Canadian Journal of Law and Technology


data breach, cyber attacks, NASA Jet Propulsion Labratory, space assets


In 2018, NASA’s Jet Propulsion Laboratory was the subject of a data breach where over 500 megabytes of data from a major mission system was stolen by hackers. This attack affected NASA’s Deep Space Network, prompting the United States Johnson Space Center to disconnect the International Space Station from the affected gateway due to fears that mission systems could become compromised. NASA has acknowledged that its vast online presence, which includes thousands of publicly accessible datasets, offers a large potential target for cybercriminals.
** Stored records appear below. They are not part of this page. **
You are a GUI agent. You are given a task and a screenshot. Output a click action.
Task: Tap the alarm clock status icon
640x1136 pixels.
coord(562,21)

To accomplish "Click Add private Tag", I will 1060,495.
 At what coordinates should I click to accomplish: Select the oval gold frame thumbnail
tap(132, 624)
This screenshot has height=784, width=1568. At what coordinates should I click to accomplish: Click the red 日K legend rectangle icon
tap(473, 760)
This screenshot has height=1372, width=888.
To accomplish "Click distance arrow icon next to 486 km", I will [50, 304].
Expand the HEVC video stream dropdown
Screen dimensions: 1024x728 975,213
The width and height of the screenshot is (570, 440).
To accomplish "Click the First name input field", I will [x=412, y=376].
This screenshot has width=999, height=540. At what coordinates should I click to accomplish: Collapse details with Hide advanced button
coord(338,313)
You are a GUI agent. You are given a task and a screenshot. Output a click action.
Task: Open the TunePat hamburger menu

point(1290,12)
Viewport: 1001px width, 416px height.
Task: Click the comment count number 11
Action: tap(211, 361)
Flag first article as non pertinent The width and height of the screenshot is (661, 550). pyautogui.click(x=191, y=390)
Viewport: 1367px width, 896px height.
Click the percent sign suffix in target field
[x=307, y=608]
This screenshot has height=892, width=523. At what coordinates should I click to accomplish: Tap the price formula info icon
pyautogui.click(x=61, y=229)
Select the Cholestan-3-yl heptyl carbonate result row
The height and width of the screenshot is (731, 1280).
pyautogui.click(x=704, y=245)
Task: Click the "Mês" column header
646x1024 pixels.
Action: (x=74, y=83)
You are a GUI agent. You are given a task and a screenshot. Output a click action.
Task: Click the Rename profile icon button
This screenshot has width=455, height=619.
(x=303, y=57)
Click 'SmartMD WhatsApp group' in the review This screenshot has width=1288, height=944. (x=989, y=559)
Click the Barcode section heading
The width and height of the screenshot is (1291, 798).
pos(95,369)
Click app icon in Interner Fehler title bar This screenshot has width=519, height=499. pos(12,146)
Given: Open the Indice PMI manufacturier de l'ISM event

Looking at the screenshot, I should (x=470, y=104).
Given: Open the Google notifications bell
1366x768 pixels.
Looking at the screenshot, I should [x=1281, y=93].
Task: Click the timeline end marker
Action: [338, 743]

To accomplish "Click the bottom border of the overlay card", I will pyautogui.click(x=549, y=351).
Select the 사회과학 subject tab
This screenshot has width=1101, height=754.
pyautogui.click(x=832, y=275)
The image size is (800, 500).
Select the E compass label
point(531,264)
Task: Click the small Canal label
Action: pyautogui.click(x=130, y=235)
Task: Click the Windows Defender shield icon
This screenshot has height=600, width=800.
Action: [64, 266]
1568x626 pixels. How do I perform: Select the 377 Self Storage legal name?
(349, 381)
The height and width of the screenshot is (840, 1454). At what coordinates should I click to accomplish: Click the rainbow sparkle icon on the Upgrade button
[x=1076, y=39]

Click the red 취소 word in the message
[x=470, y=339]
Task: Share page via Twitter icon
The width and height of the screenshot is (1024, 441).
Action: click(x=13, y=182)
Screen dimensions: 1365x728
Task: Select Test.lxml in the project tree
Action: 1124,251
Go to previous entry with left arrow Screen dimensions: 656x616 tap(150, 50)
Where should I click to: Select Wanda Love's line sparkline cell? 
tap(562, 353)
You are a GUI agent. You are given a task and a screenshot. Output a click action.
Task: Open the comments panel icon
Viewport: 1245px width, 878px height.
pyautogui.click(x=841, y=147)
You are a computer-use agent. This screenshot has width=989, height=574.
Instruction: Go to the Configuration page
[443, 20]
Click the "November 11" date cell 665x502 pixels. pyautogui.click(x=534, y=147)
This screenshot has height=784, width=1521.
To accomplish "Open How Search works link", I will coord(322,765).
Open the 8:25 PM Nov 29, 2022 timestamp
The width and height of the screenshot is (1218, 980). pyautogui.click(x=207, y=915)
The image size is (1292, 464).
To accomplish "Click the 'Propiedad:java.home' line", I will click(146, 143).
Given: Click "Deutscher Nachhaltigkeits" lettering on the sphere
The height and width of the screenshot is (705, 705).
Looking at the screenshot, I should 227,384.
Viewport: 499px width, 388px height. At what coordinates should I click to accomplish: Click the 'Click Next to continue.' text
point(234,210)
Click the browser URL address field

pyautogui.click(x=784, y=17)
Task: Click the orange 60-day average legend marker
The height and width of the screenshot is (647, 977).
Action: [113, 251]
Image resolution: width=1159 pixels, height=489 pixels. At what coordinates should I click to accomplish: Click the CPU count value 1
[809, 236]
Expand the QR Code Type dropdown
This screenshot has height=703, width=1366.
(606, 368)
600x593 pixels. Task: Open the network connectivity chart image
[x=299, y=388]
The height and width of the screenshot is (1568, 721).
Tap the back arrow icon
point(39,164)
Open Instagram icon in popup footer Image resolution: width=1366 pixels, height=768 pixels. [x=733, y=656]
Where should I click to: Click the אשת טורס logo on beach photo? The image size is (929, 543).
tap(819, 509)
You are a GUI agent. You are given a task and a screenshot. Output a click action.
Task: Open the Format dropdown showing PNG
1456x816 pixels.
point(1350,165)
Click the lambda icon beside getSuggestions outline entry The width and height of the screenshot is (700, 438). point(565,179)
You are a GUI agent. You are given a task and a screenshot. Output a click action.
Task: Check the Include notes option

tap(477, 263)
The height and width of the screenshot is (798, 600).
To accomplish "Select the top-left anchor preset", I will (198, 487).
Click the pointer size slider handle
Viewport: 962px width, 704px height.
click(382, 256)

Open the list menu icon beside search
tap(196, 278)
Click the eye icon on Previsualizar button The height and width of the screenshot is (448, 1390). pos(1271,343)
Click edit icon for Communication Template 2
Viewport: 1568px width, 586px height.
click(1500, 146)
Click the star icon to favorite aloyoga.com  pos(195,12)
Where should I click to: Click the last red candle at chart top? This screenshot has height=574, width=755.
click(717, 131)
The 2018 incident was one of many, with NASA experiencing more than 6000 cyberattacks from 2017-2021 alone.

But NASA is not the only target — cyberattacks on space assets continuously occur around the globe. Outer space is experiencing unprecedented transformation, with more satellites being built and deployed than ever before. Increasing reliance on satellite communication, satellite data, Earth observation services, and ‘‘cloud” ecosystems creates a new domain for cyberattacks that can affect any space mission. This means that there is a growing need to minimize exposure to cyberthreats to protect the global population and economy.

Why is protecting space assets from cyberattacks so important? Because vulnerabilities associated with space assets like satellites pose serious risks to critical infrastructure on Earth. Many existing satellites have been in service for over a decade, were not launched with modern technology, and were not designed with cybersecurity in mind. Cyberattacks on space assets could therefore result in the targeting of governments, private corporations, or individuals; cybercrimes or espionage activities; the spread of misinformation or disinformation; and disruption to critical infrastructure systems like power grids, communication networks, transportation systems, water systems, or financial services.

Considering the growth of the industry and the technology in use, cyberattacks on space assets should be expected. Traditional methods and past practices lacking organized approaches to cybersecurity will not be sufficient to prevent cyberattacks from occurring. In this article, it is argued that States must move towards ‘‘comprehensive and evolving” cybersecurity strategies that can provide full life cycle protection to space assets. To accomplish this, I propose that an international, industry-specific cybersecurity standard be developed and imposed on all space actors.